女孩子假作心疼地撫摸了特木熱的臉,說:“你這個人真不現代……”就說這么一句話,轉身與伯父招招手又翩翩而去。
伯父當然不理解“現代”的含義,從此更深陷無邊的心痛中不能自拔,最后一身疲憊,蜷縮在霓虹燈照不見的黑暗一角酗起酒來。而此時,特木熱的歌聲也不再動人,你不知道他的嗓子因為酗酒變得多么糟糕,特別是他酒后為烏蘭牧騎丟的丑……幾次三番,特木熱作為酒鬼也只有回家的份兒了。

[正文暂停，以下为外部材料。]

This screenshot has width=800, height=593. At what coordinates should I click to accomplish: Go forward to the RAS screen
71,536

面對這種結果,祖母欲哭無淚。為了安撫失魂落魄的兒子,祖母開始為特木熱物色媳婦,并且很快就選定了一位牧人的姑娘,以為這樣可以解脫兒子苦悶的內心。但是特木熱像中了魔一樣,仍整天以酒為伴,對娶回來的新娘不理不睬。
祖母問特木熱:“我的兒子,你到底在想什么?”
特木熱眼神呆滯,說:“阿媽,再給我瓶酒喝……”
等我堂兄——特木熱的兒子五歲大的時候,特木熱終于一個人用勒勒車拉了破舊的氈包去艾敏河的河岸獨自住了。他向祖母和我的父親提出了要求,那就是讓他們隔一段時間就給他送一桶酒去,否則他就絕食餓死。

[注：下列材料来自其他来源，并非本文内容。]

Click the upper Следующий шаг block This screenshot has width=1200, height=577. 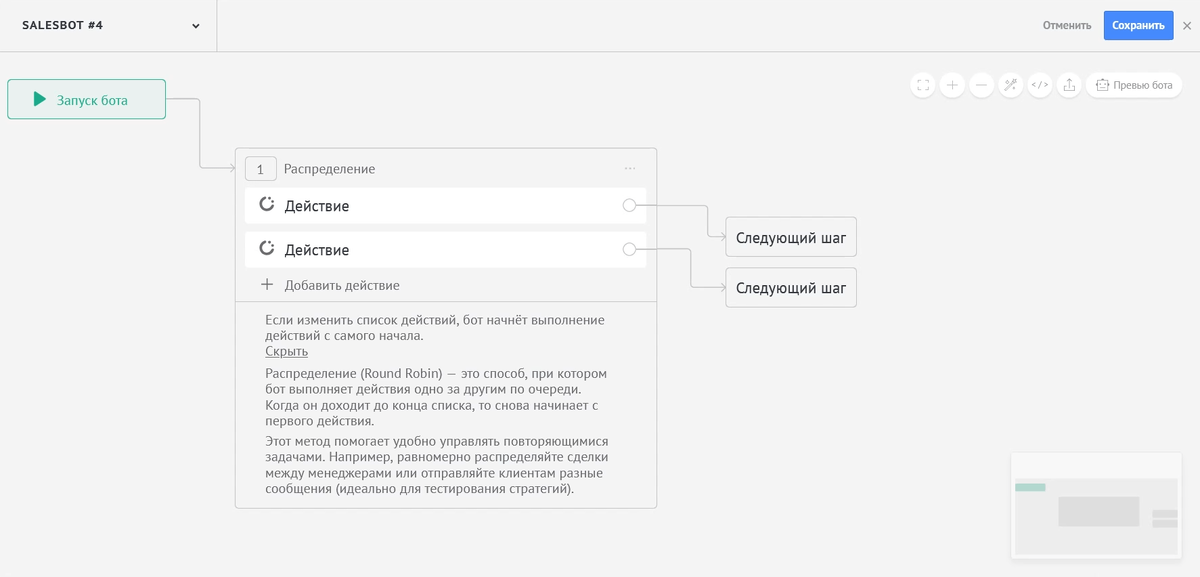point(791,238)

我無法形容伯父自己在河岸居住的生活,他徹底地陷入了醉生夢死。醉后睡,醒來喝,喝完再睡,整天骯臟不堪,與蒼蠅為伍。祖母心痛如刀絞,有一次命令父親和幾個族人將其捆綁回自己的氈包,強行為他戒酒。但是一切都出乎人的意料,不喝酒的特木熱比他喝了酒后還無可救藥,他像是得了嚴重的帕金森病癥,渾身抽搐,口吐白沫,軟成一灘泥,連站立都站立不起。祖母無可奈何,用大衣襟抹了一天一夜的眼淚,最后親手剪斷了捆綁伯父的繩索,任由他去。祖母還用她那被眼淚浸濕了的衣襟兜了炒米向包外的天空四下分撒,嘴里叨念,祈求生長天早日把她的兒子接去,免得她看著煩憂。

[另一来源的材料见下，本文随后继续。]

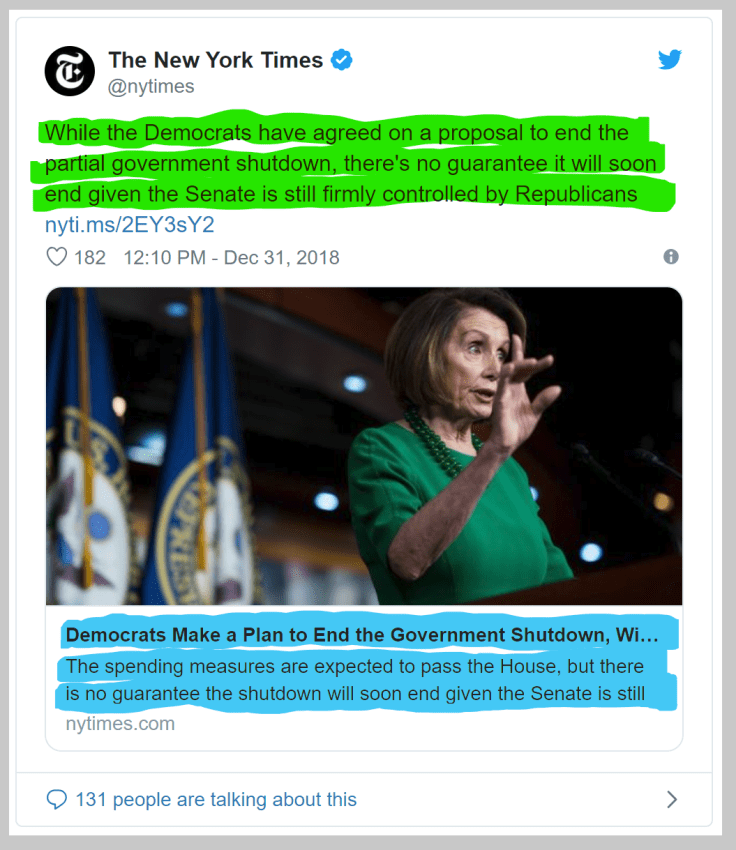The image size is (736, 850).
Task: Click the speech bubble conversation icon
Action: coord(57,799)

酗酒的人死在酒上是遲早的事。我十歲的那年春天,艾敏河的冰排比每年都大,四分五裂的巨大冰塊像躁動不安的牛群,在艾敏河的河床里碰撞,奔涌,進裂和轟然游走的聲響震人耳鼓,在寂靜的夜晚尤甚。加之頭頂上成群的大雁和天鵝等候鳥回歸,鳴叫之聲徹夜不息,攪得人不得安睡。那萬物復蘇、生機勃勃的景致至今想起還激動人心。我伯父仰躺在河岸上,看到的該是更為真切的大野,他欣悅的心情能從他澄明而悠揚的歌聲中聽得出來。我伯父在那幾天的夜晚一反常態,開始他酒后嘹亮的歌唱。但他白天黑夜反復唱起的卻只有這一首巴爾虎民歌:
遼闊的草原蒼茫無邊喲嗬
卻不知哪里有泥灘
俊美的姑娘就在眼前喲嗬
卻不知她的心愿……
這樣,我的族人們在本就喧鬧的夜晚還要忍受他沒完沒了的歌聲。乍暖還寒的春天過去,溫暖的七月陽光剛剛在幽藍的艾敏河水面泛起銀色的波瀾,伯父特木熱就在最后一次酗酒后倒在了河岸的草香中,再沒有醒來……
這一切早在祖母的意料之中。聽到消息祖母拄著燒火棍蹣跚來到伯父死的河灘,用她那比干羊皮還褶皺的老手撫摸了兒子亂草一樣的頭,然后站起身來,用木棍敲了敲腳下的河岸,對父親和族人說:
“就埋在這兒吧……”
說完這么一句,她就轉身離去了。但人們看到本來還硬實的祖母一下子蒼老了,她回走時的重心仿佛都憑借了那根拐棍的支撐。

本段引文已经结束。